"This is (part of) my regular visit to finance ministry. Whenever I come here, I apprise them of what is happening. We had told them about this merger in advance. We told them today also, updated them on the merger of Vedanta Ltd and Cairn India," Agarwal told reporters after the meeting.
The merger would require the approval of state-owned Life Insurance Corporation of India (LIC), too, which owns about 9 per cent stake in Cairn India.
Mindful of the fact that the merger would fall through if LIC and UK's Cairn Energy (9.82 per cent stake) were to vote against it, Vedanta on Monday reached out to the state insurance company for support. Vedanta Chief executive Tom Albanese said he would seek support from minority investors based in India this week and would meet investors in the UK next week.
On the meeting with ministry officials, Agarwal said: "We have also mentioned about the retrospective tax because when the demand came on us on the basis of withholding tax, the year they have mentioned, those years the law was not there to deduct the TDS (tax deducted at source). So matter is in court, it is subjudice. So we have left at that phase."
The Income Tax Department had in March this year imposed a tax demand of Rs 20,495 crore on Cairn India for failing to deduct withholding tax on alleged capital gains made by its erstwhile promoter, Cairn Energy. Cairn India, 60 per cent owned by Vedanta and being merged with the metal and mining firm, had challenged the notice in the Delhi High Court.
The tax demand was in addition to I-T Department slapping a Rs 10,247-crore tax demand on Cairn Energy for an alleged Rs 24,500-crore capital gains made in 2006 while transferring all its Indian assets to a new company, Cairn India, and getting it listed.
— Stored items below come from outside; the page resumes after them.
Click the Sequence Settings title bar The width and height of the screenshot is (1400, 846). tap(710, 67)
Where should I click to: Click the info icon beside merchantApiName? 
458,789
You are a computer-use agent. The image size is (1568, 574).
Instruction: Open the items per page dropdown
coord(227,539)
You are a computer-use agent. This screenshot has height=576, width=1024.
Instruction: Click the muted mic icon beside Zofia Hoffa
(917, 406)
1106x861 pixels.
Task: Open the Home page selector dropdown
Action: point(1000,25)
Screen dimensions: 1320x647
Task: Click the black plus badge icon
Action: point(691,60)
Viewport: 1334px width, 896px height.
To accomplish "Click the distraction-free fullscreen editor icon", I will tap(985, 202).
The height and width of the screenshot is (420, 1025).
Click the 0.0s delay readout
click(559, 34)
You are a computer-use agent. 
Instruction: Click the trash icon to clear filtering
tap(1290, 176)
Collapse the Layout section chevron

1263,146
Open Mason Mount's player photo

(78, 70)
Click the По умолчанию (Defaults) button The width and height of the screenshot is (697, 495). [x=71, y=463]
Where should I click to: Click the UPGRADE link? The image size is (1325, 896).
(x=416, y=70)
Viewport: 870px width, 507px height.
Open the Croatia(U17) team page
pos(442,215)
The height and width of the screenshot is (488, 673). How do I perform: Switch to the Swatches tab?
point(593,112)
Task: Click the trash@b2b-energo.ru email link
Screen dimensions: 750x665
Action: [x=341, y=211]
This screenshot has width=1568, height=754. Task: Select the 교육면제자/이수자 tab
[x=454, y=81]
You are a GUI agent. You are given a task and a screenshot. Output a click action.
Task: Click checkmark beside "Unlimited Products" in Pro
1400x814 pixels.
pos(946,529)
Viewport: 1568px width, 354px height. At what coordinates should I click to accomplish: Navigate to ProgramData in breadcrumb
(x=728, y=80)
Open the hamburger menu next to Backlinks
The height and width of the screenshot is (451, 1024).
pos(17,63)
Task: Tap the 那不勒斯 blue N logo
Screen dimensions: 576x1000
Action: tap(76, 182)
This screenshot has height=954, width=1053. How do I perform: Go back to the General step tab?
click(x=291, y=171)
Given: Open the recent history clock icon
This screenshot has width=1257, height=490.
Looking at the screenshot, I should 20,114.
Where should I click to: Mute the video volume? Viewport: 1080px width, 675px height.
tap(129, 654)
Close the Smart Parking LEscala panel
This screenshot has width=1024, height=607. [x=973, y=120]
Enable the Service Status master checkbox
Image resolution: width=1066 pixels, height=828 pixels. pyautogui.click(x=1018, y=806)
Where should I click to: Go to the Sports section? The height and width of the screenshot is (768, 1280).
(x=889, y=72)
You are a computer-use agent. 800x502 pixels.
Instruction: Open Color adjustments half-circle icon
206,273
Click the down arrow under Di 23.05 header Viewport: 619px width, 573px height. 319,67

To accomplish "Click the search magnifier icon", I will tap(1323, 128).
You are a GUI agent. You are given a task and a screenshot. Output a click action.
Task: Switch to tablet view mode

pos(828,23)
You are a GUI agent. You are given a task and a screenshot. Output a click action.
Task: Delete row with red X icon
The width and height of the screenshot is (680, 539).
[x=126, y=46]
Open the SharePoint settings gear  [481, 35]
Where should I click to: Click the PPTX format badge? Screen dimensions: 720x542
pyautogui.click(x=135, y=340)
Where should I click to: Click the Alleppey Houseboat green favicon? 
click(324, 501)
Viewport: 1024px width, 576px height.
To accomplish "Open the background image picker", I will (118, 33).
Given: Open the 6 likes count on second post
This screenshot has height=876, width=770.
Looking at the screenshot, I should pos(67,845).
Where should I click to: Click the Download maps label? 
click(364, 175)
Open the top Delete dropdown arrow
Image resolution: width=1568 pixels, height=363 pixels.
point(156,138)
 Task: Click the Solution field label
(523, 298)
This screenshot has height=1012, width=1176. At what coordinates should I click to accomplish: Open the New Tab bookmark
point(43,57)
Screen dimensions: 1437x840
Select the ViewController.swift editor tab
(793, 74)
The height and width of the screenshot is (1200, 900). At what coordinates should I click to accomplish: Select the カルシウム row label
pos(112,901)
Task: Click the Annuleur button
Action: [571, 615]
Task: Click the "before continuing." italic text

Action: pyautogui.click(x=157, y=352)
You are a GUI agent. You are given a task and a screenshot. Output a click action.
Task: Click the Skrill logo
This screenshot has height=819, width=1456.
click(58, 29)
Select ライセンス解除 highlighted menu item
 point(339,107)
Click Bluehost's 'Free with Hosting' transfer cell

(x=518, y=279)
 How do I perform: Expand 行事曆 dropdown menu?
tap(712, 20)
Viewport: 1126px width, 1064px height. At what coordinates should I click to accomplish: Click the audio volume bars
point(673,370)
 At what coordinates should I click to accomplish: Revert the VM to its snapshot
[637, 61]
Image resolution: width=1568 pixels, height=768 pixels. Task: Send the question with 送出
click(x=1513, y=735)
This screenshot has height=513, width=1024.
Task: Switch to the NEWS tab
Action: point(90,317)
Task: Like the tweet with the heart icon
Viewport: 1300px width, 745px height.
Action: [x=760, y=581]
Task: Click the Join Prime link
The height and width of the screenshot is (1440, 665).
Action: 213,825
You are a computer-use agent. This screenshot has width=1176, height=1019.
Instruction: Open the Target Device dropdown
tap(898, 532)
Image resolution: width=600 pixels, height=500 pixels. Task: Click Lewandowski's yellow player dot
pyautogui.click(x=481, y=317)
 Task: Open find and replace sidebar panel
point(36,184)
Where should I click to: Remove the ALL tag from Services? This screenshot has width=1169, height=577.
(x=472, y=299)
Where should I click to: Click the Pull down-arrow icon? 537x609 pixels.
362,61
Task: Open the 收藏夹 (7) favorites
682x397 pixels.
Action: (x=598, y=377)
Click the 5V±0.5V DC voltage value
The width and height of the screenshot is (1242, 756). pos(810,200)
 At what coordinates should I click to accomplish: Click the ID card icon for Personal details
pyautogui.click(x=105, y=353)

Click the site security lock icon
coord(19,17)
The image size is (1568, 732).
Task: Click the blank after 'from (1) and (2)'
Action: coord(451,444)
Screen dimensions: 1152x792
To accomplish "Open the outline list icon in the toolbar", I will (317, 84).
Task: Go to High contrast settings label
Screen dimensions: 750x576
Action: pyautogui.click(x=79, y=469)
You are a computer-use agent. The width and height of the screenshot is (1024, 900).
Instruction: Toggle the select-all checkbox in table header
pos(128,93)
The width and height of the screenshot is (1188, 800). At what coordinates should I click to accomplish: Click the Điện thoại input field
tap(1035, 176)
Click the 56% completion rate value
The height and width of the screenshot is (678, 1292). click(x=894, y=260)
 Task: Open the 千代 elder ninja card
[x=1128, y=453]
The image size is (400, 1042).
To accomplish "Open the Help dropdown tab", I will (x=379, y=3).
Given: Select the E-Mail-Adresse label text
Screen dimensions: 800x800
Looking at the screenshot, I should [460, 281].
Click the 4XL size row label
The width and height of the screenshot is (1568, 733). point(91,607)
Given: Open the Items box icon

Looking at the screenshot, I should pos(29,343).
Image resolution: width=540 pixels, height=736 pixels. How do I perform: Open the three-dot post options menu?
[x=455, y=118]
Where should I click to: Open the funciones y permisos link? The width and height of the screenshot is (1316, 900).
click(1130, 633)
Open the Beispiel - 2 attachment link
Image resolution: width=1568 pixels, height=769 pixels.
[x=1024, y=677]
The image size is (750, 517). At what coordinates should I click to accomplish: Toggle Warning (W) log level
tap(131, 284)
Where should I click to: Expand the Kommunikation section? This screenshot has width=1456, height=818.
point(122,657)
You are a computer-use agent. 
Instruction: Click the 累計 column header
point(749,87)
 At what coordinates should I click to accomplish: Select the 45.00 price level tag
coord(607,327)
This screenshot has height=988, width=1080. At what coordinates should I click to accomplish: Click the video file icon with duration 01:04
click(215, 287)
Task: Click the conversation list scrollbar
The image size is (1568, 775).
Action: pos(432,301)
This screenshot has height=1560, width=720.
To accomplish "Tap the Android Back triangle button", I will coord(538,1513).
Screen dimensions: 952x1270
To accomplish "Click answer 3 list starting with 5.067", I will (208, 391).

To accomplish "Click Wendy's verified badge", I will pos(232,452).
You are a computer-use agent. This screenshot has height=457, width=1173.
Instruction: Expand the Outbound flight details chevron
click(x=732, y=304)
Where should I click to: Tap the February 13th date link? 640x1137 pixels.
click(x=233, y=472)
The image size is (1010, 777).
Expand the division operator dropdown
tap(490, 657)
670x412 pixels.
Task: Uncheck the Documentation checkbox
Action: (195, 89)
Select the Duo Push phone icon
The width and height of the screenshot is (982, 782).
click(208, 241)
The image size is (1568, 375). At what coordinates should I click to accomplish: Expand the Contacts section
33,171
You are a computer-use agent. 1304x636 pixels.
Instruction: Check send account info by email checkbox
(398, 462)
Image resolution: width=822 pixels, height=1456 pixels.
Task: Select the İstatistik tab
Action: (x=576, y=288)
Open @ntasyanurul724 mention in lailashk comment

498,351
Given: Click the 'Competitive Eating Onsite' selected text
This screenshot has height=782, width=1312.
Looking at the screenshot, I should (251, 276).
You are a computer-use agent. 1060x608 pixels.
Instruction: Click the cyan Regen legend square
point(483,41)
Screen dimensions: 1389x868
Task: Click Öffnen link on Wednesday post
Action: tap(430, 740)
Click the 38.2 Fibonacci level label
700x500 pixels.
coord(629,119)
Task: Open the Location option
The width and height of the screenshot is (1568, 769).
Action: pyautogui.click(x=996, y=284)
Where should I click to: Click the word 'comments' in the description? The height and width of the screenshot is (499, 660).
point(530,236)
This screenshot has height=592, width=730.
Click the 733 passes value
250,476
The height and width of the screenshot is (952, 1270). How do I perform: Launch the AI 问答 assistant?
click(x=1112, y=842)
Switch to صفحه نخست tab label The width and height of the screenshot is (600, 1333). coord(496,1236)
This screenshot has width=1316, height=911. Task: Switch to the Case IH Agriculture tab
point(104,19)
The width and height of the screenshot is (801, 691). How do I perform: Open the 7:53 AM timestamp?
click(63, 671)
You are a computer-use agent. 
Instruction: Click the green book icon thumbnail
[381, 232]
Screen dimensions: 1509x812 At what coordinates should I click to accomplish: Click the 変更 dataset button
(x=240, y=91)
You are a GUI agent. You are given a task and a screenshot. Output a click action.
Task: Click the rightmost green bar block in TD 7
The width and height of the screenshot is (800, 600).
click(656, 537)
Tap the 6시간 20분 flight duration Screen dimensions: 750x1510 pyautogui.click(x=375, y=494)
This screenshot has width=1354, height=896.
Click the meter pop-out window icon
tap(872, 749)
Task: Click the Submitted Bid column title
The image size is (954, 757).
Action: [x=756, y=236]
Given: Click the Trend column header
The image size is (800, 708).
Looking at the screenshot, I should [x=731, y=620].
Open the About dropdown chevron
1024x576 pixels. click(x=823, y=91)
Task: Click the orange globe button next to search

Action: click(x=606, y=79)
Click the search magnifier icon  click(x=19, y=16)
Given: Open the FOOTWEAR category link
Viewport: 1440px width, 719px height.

Sources said the I-T Department is studying the implications of the merger and the tax angle, as Vedanta was a London-headquartered company.
Meanwhile, Moody's Investors Service said Vedanta Ltd would ultimately be held accountable for Cairn India's tax liability.
"Debt reduction following the merger will reduce rating pressure, though the merger increases the risk that Vedanta Ltd will ultimately be held accountable for Cairn India's $3.2-billion tax liability," it said.
Explaining the rationale of the merger, Agarwal said Vedanta was trying to create a natural resource company in India that would produce oil and gas, aluminium, copper, zinc, iron ore. "All over the world this trend is there that diversified metal companies are very well accepted. India has tremendous potential in this process."
Vedanta wants to use the Rs 16,867 crore lying with Cairn to pay off part of its Rs 77,752-crore debt, after the merger.
However, the merger needs the approval of at least half of the minority shareholders.